___ Document passage ___

# Black widow tetras not eating



## Perlumia (Dec 15, 2012)

1. Size of tank? 75 gallons

2. Water parameters
a. Ammonia? 0
b. Nitrite? 0
c. Nitrate? 0
d. pH, KH and GH? 7.8, KH not sure, GH 75-150
e. Test kit? API Freshwater master, except for GH (that was a dipstick)

3. Temperature? 78 deg F

4. FW (fresh water) or BW (brackish)? FW

5. How long the aquarium has been set up? since 12/12/12

6. What fish do you have? How many are in your tank? How big are they? How long have you had them?
2 black widow tetras-3 years
4 black widow tetras-added 12/13/12
7 serpae tetras-added 12/23/12
10 bloodfin tetras-added12/30/12

7. Were the fish placed under quarantine period (minus the first batch from the point wherein the tank is ready to accommodate the inhabitants)? No

8. a. Any live plants? Fake plants? All live plants
b. Sand, gravel, barebottom? Eco complete substrate, some small gravel
c. Rocks, woods, fancy decors? Any hollow decors? Two pieces of bogwood, one large river rock, one fake rock from a cycled tank that is serving as a prop for the filter uptake tube

9. a. Filtration? Eheim 2217
b. Heater? Aqueon 200W

10. a. Lighting schedule? What lights are used? 2x T5 48" long, one 10000K the other 6700K on a timer, currently on 7 hours a day
b. Any sunlight exposure? How long? Not really; it's opposite a window that faces south, but is rather shaded

11. a. Water change schedule? 33-50% weekly
b. Volume of water changed?

___ Information shown ___

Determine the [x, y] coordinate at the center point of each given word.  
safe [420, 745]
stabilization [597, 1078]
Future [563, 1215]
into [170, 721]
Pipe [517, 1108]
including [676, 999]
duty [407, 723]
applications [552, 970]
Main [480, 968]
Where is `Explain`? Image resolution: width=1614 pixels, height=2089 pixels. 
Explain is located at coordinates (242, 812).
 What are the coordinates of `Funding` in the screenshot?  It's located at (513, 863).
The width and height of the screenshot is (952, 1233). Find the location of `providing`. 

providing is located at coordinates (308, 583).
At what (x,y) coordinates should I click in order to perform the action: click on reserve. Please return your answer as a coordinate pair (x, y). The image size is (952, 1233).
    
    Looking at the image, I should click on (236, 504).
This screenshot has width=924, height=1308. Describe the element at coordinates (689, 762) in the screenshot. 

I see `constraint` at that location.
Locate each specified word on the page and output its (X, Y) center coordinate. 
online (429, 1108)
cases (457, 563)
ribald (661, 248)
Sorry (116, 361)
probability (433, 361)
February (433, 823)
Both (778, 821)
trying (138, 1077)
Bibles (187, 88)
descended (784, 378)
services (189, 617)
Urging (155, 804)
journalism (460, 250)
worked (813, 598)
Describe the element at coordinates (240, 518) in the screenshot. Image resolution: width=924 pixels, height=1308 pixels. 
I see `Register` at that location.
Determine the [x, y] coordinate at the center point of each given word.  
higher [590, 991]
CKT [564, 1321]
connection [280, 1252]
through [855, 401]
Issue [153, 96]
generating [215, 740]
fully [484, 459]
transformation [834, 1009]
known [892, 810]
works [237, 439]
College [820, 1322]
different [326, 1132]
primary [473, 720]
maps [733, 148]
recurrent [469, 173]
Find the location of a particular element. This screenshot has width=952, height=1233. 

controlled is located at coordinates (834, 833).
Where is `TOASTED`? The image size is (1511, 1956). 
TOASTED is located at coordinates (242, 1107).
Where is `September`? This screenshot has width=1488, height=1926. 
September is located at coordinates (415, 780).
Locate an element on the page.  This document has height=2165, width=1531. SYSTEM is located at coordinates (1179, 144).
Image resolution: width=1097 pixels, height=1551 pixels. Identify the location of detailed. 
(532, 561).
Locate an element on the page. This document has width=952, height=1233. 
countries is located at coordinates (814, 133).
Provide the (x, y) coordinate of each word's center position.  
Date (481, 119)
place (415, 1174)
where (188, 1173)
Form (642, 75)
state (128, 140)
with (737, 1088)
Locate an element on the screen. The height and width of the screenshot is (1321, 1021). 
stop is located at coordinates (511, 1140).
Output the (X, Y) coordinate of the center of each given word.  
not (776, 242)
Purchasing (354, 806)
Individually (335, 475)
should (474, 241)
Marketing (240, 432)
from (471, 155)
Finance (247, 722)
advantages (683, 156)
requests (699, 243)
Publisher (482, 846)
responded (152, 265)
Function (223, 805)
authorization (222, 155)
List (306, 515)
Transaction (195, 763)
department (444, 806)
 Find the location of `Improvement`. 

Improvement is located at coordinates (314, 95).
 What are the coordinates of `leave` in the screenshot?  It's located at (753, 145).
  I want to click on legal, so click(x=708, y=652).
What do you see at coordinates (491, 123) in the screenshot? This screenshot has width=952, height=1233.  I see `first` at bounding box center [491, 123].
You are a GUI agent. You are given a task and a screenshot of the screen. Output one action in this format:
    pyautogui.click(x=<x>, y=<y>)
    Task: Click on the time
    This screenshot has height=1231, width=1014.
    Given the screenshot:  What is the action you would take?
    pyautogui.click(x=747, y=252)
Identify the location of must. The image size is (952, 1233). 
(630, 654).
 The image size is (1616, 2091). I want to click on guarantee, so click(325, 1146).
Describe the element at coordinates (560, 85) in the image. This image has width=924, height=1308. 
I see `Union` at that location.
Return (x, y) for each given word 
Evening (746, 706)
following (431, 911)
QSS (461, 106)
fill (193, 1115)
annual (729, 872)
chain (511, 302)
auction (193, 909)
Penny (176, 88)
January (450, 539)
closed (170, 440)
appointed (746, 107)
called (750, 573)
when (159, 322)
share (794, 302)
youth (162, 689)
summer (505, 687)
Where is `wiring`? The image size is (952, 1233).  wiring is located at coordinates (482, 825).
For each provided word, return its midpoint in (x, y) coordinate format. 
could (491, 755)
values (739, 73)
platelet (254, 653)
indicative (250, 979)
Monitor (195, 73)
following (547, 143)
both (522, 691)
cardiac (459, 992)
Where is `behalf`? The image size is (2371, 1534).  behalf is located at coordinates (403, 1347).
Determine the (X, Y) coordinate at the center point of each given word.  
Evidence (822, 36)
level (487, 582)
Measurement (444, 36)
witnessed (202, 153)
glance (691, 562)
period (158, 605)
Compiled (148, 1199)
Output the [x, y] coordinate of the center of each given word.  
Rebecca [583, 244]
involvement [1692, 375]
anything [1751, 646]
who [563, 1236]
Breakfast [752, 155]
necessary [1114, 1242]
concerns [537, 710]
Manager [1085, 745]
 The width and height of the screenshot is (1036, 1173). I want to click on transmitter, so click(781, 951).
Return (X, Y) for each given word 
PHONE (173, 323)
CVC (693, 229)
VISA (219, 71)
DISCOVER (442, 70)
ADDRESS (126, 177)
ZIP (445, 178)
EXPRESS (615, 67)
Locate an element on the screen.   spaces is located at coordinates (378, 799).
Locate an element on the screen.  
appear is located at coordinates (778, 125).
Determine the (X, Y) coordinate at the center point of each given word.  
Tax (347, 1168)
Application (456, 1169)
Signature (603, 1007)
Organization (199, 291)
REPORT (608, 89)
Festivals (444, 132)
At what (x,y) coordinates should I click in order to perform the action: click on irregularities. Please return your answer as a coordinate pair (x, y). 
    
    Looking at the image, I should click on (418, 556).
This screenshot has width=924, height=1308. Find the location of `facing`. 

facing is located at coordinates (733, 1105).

___

• **What you have to do**
Can you reproduce the whole tetra thread word for word? The items are separate material, unrelated to the tetra thread.

• **Response below**
# Black widow tetras not eating



## Perlumia (Dec 15, 2012)

1. Size of tank? 75 gallons

2. Water parameters
a. Ammonia? 0
b. Nitrite? 0
c. Nitrate? 0
d. pH, KH and GH? 7.8, KH not sure, GH 75-150
e. Test kit? API Freshwater master, except for GH (that was a dipstick)

3. Temperature? 78 deg F

4. FW (fresh water) or BW (brackish)? FW

5. How long the aquarium has been set up? since 12/12/12

6. What fish do you have? How many are in your tank? How big are they? How long have you had them?
2 black widow tetras-3 years
4 black widow tetras-added 12/13/12
7 serpae tetras-added 12/23/12
10 bloodfin tetras-added12/30/12

7. Were the fish placed under quarantine period (minus the first batch from the point wherein the tank is ready to accommodate the inhabitants)? No

8. a. Any live plants? Fake plants? All live plants
b. Sand, gravel, barebottom? Eco complete substrate, some small gravel
c. Rocks, woods, fancy decors? Any hollow decors? Two pieces of bogwood, one large river rock, one fake rock from a cycled tank that is serving as a prop for the filter uptake tube

9. a. Filtration? Eheim 2217
b. Heater? Aqueon 200W

10. a. Lighting schedule? What lights are used? 2x T5 48" long, one 10000K the other 6700K on a timer, currently on 7 hours a day
b. Any sunlight exposure? How long? Not really; it's opposite a window that faces south, but is rather shaded

11. a. Water change schedule? 33-50% weekly
b. Volume of water changed?